TASK GOAL
Reproduce verbatim everything from the line containing "Click the gray stop process square" down to the end of the material, including both ends.

DATA SECTION
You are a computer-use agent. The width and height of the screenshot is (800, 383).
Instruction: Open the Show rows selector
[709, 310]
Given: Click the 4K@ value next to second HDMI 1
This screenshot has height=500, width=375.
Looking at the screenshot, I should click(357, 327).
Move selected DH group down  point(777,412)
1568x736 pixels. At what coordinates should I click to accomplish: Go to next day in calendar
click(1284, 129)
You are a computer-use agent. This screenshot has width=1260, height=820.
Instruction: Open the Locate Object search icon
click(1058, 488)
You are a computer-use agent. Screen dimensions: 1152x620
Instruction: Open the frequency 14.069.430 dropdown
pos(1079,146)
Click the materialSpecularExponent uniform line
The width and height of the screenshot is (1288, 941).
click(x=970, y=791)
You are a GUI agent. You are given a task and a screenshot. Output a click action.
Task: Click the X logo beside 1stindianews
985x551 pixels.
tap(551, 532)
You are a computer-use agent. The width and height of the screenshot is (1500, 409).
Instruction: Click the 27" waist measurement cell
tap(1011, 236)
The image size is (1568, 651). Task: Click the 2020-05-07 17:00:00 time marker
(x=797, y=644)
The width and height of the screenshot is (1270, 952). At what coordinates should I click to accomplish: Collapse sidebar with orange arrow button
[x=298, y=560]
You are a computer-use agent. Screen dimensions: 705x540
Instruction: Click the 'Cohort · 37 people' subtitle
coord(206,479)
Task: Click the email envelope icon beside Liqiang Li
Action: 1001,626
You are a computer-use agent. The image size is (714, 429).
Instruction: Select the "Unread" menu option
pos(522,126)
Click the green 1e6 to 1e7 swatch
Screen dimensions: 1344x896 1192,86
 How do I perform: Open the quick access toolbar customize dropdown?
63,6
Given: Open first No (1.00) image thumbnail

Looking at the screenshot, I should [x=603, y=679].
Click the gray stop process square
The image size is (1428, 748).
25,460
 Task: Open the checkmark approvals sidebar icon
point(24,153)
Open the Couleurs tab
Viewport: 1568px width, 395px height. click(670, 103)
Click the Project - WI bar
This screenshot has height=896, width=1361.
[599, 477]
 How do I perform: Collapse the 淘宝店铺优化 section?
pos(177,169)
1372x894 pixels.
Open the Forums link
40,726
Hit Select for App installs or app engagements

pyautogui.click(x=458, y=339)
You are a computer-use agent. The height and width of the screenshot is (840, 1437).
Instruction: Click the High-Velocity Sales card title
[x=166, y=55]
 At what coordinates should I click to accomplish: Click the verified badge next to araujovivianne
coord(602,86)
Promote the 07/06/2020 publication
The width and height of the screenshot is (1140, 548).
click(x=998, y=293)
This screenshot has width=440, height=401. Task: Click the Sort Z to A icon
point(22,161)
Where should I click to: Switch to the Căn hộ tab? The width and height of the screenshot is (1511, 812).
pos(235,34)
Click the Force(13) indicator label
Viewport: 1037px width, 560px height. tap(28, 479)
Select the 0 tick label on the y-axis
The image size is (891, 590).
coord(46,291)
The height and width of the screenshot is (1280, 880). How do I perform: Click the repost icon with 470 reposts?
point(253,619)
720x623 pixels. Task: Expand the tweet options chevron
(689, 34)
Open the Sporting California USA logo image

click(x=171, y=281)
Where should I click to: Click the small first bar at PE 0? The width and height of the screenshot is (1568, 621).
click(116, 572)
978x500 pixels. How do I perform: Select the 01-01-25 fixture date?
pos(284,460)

PROBLEM SOLUTION
Click the gray stop process square
The image size is (1428, 748).
25,460
 Task: Open the checkmark approvals sidebar icon
point(24,153)
Open the Couleurs tab
Viewport: 1568px width, 395px height. click(670, 103)
Click the Project - WI bar
This screenshot has height=896, width=1361.
[599, 477]
 How do I perform: Collapse the 淘宝店铺优化 section?
pos(177,169)
1372x894 pixels.
Open the Forums link
40,726
Hit Select for App installs or app engagements

pyautogui.click(x=458, y=339)
You are a computer-use agent. The height and width of the screenshot is (840, 1437).
Instruction: Click the High-Velocity Sales card title
[x=166, y=55]
 At what coordinates should I click to accomplish: Click the verified badge next to araujovivianne
coord(602,86)
Promote the 07/06/2020 publication
The width and height of the screenshot is (1140, 548).
click(x=998, y=293)
This screenshot has width=440, height=401. Task: Click the Sort Z to A icon
point(22,161)
Where should I click to: Switch to the Căn hộ tab? The width and height of the screenshot is (1511, 812).
pos(235,34)
Click the Force(13) indicator label
Viewport: 1037px width, 560px height. tap(28, 479)
Select the 0 tick label on the y-axis
The image size is (891, 590).
coord(46,291)
The height and width of the screenshot is (1280, 880). How do I perform: Click the repost icon with 470 reposts?
point(253,619)
720x623 pixels. Task: Expand the tweet options chevron
(689, 34)
Open the Sporting California USA logo image

click(x=171, y=281)
Where should I click to: Click the small first bar at PE 0? The width and height of the screenshot is (1568, 621).
click(116, 572)
978x500 pixels. How do I perform: Select the 01-01-25 fixture date?
pos(284,460)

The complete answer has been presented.